Models of Temperature and Economic Growth: Some Cautionary Remarks


Several major papers have been published over the last ten years claiming to have detected the impact of either annual variations in weather or climate change on the Gross Domestic Products of most countries in the world. At least seven major papers have been published in this vein, including some that rely primarily rely on the results of previous papers. The results have gotten a fair amount of attention in both the news media and in climate change newsletters.

Many of these papers go on to argue that as average annual temperatures increase in countries in the coming decades the changes in temperature will have a very large impact on GDP growth rates. This literature suggests that cooler countries will tend to have increases in their GDP growth rates while warmer countries will experience decreases in their growth rates.

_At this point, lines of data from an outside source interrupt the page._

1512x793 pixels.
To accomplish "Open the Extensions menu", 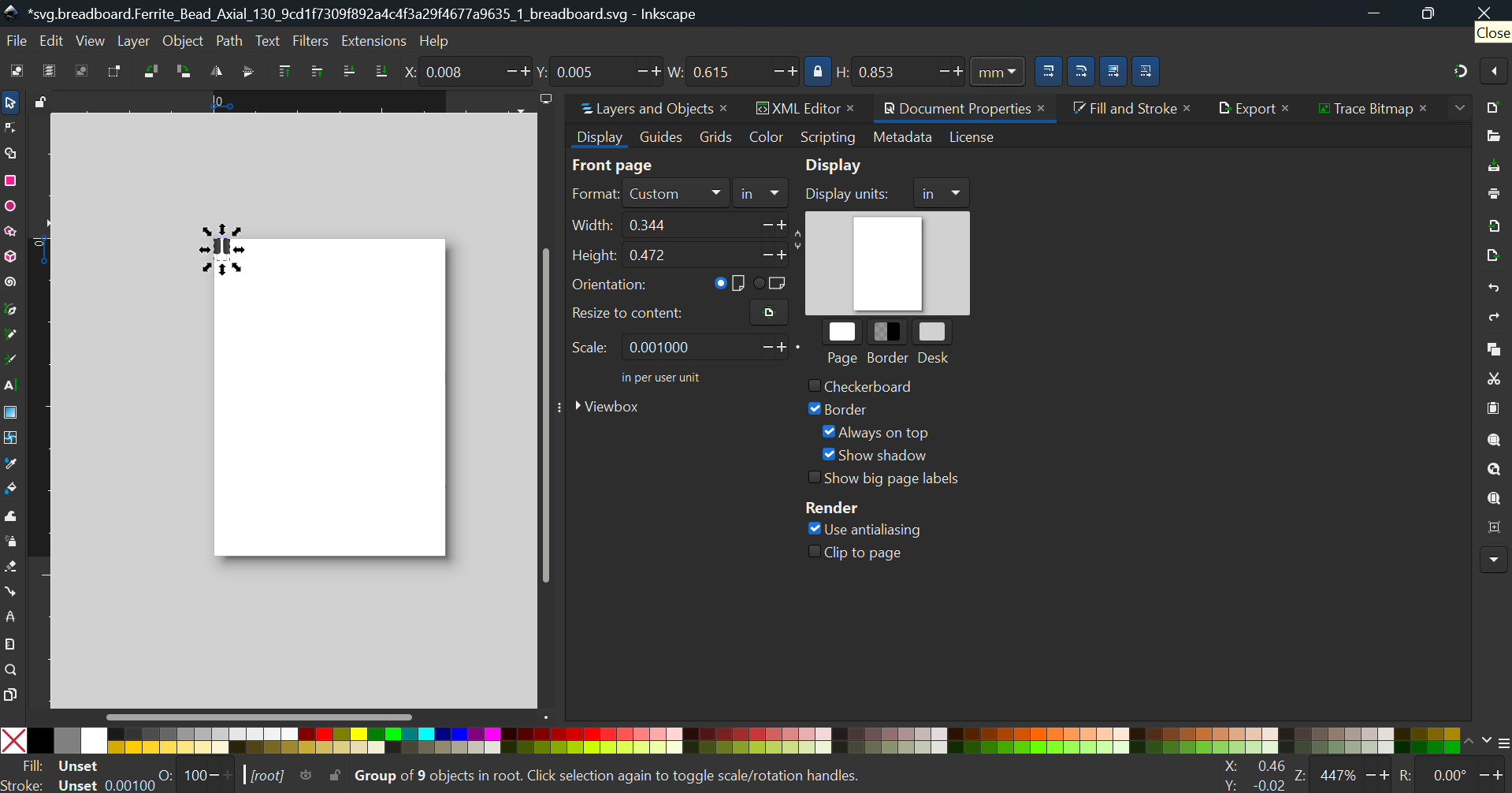I will pyautogui.click(x=373, y=41).
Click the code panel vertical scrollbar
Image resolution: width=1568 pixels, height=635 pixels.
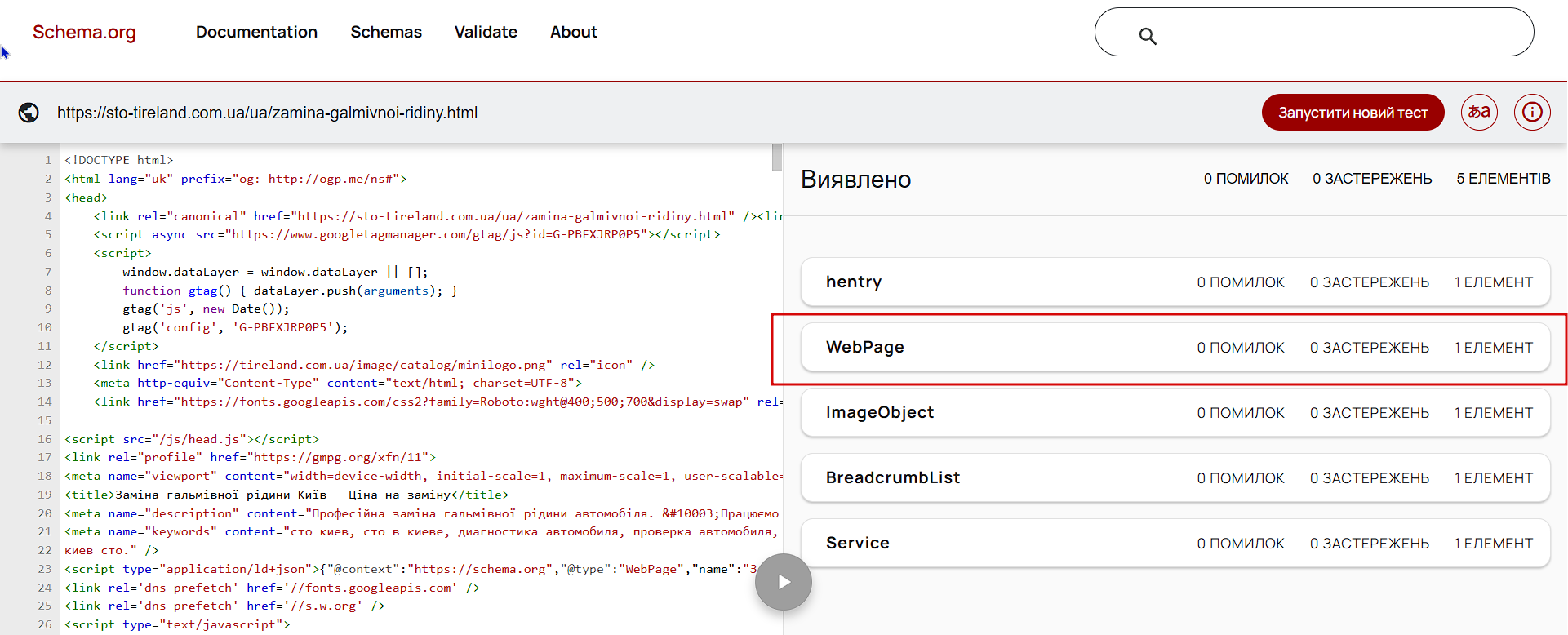[x=776, y=157]
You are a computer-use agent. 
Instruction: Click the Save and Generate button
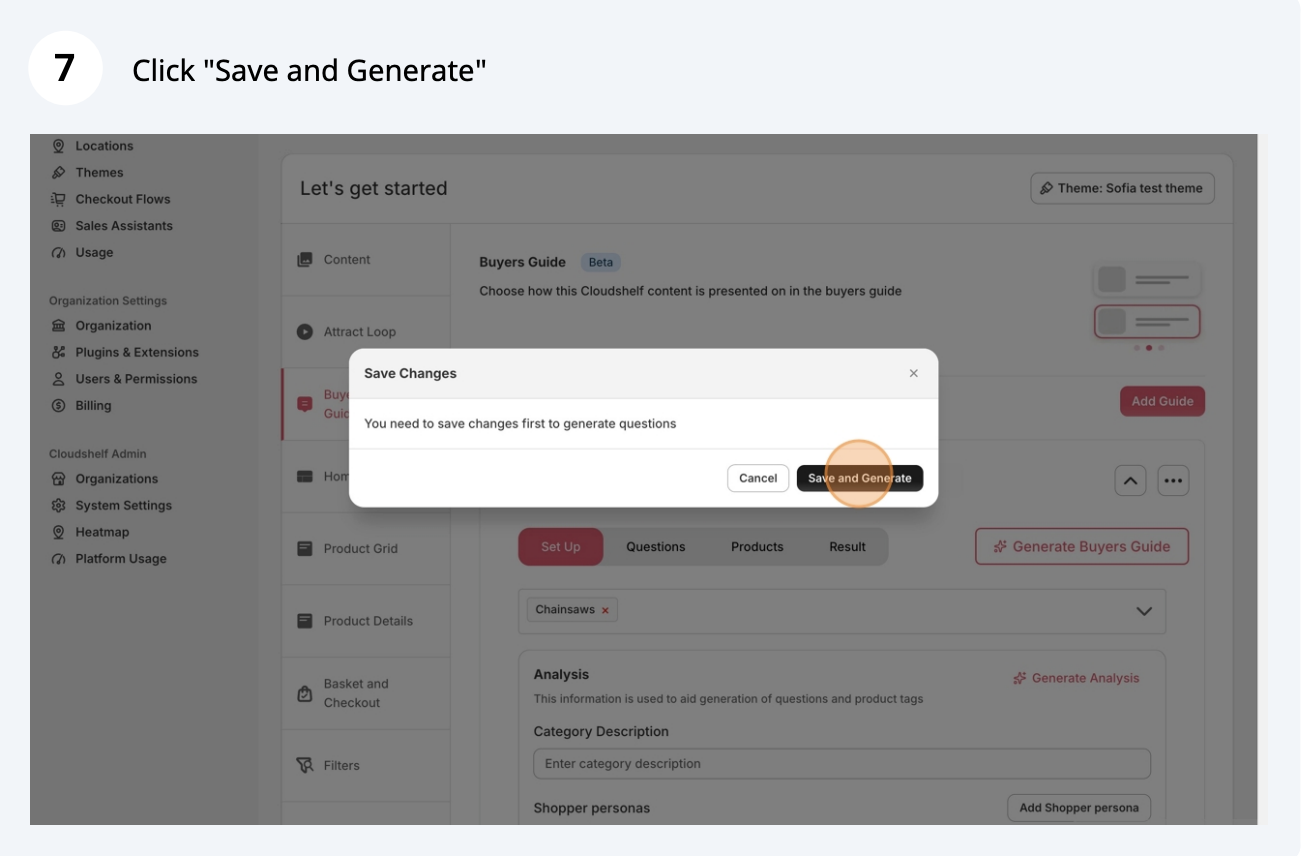tap(859, 478)
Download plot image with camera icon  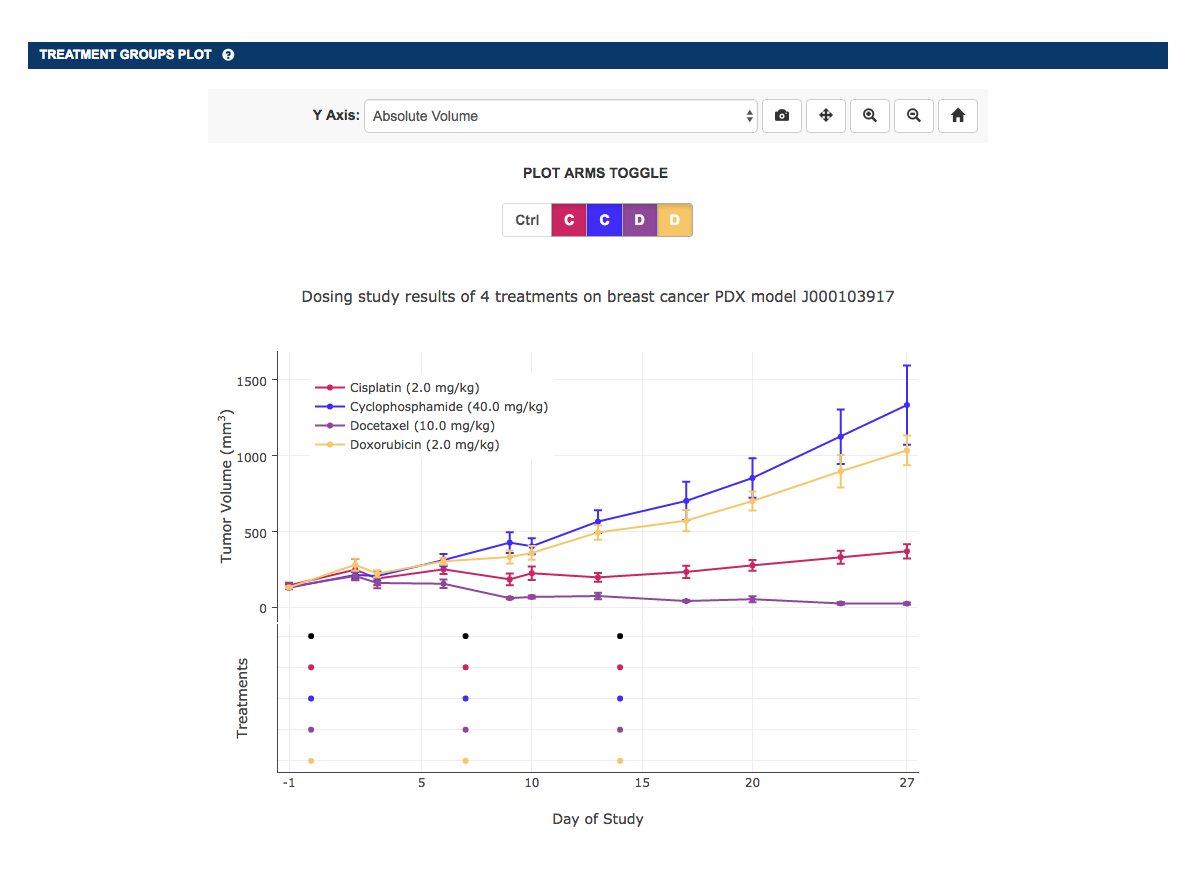pyautogui.click(x=782, y=116)
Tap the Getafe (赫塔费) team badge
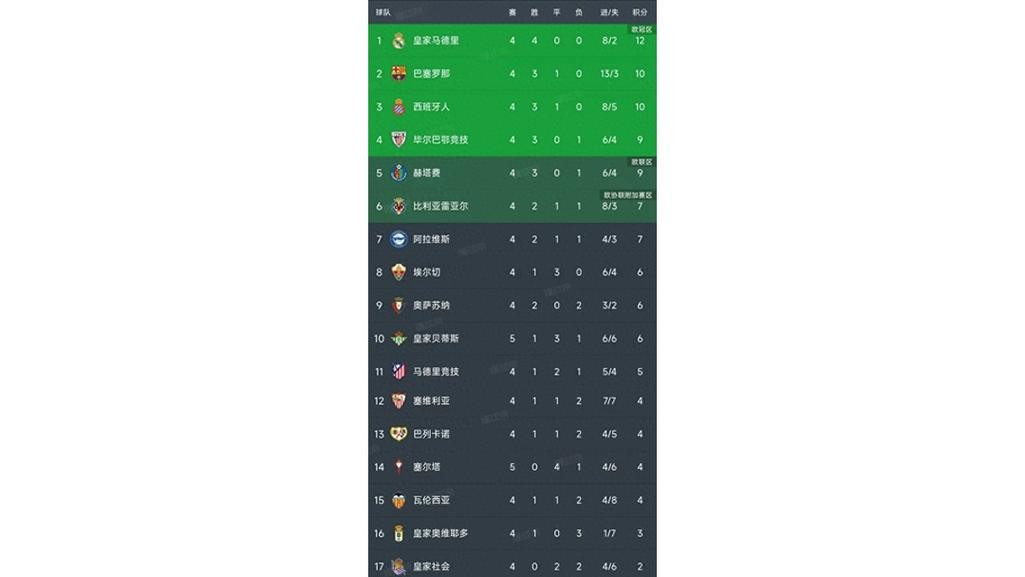1025x577 pixels. [398, 173]
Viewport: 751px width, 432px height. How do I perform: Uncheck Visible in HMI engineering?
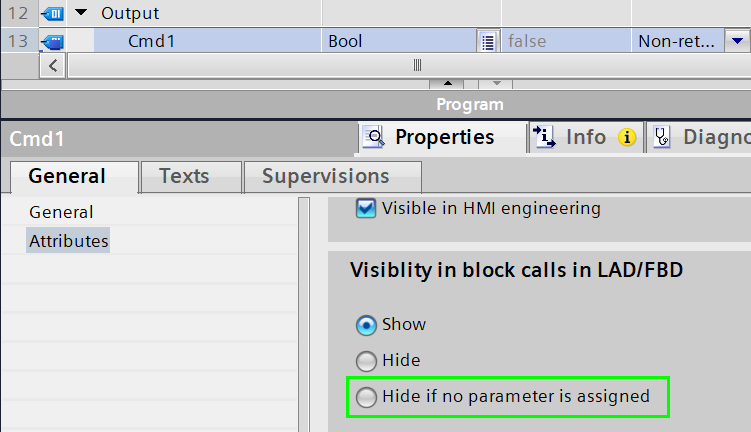[367, 209]
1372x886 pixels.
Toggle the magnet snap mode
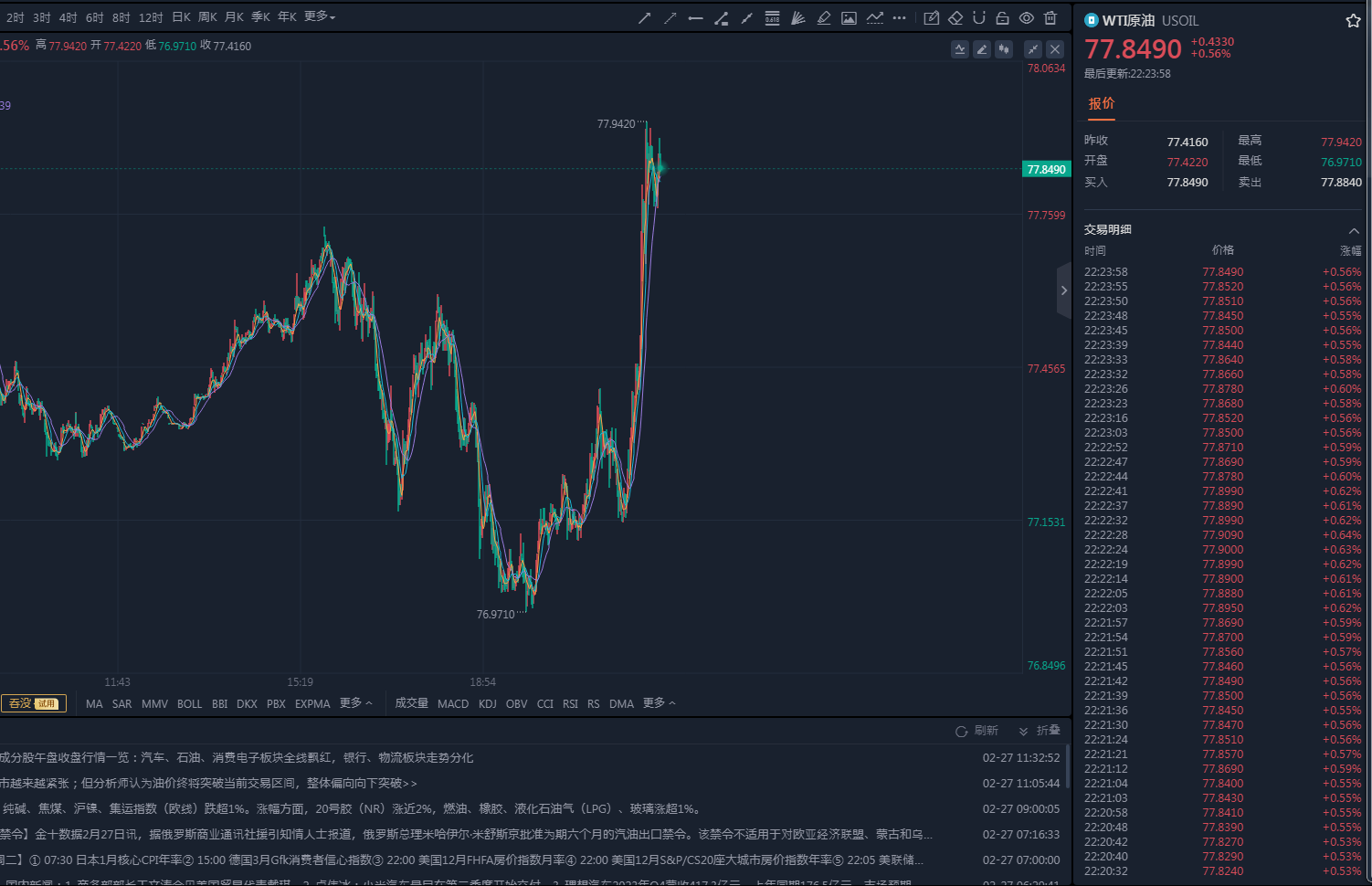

Unfortunately, because the statistical methodologies relied on by these studies are not scientifically justified, their quantitative and qualitative results are wrong. My new INET Working Paper argues that they seriously mislead the climate change research community, policymakers, and the general public. The key point about these statistical methodologies is that they violate basic principles for the correct use of multivariate regression analysis for scientific research. They do not include any of the appropriate and usual economic factors or variables which are likely to be able to explain changes in GDP or economic growth whether or not climate change has already impacted each country’s economy. The work in these papers, accordingly, suffers from “omitted variable bias,” to use statistical terminology.

Some of these studies also claim that the likely impact on the GDPs of various countries and regions can be calculated for the long-range future well beyond the time period covered by their database – sometimes as far into the future as the year 2100. Climate change is a fact, but my paper also cautions against such sweeping extrapolations.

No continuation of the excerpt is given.